Pulse Width Modulation (PWM) is widely used in DC-DC power conversion and Digital-to-Analog (D-A) conversion. A pulse width modulated output signal from a PWM circuit, typically utilizing a central processor (CPU), comprises a train of pulses at a fixed frequency and having widths proportional to values of data samples. Thus, the PWM output signal may be considered as composed of a baseband signal and a carrier frequency. In order to filter out the carrier frequency from the baseband signal as in a D-A application, a low-pass filter is typically connected at the output of the PWM circuit (which may be viewed as integrating the PWM output signal into an analog signal). But, adding a low-pass filter will increase cost, which is not desirable in cost sensitive products such as consumer electronics.
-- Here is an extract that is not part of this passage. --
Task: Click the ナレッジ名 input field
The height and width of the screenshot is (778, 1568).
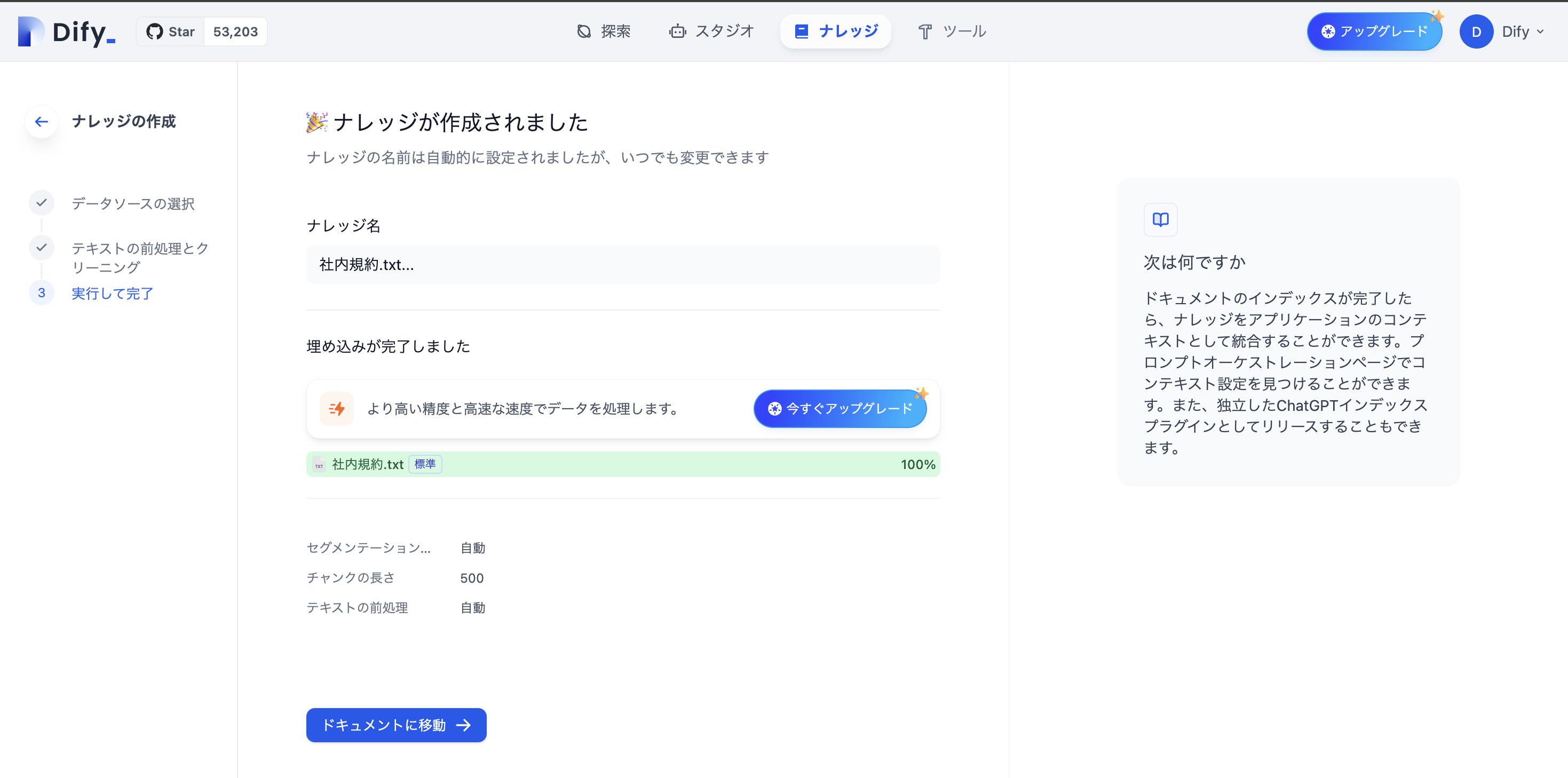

An alternative, for example in an application for generating an audible sound from sample data values, to using a discrete low pass filter for separating the carrier frequency from the baseband signal is using a frequency shifting technique. In this alternative method, sample data values of the carrier frequency are generated at an increased frequency (also called reconstruction frequency) which is an integer multiple of the original frequency. For example, the reconstruction frequency may be four times the original frequency, so that for each sample value four pulses are generated with the same width proportional to the sample data value. The reconstruction frequency is chosen so as to be beyond the frequency response of an ordinary loudspeaker and the human audible frequency range, so that the audible sound heard from a loudspeaker to which the reconstructed PWM output signal is directly applied is the desired audio.
However, this frequency shifting technique increases the required processing tasks for generating the increased number of pulses and increases CPU update rate (thus shortening the Service Latency Time).
It is an object of this invention to provide a pulse width modulation circuit in which this disadvantage may be overcome or at least alleviated.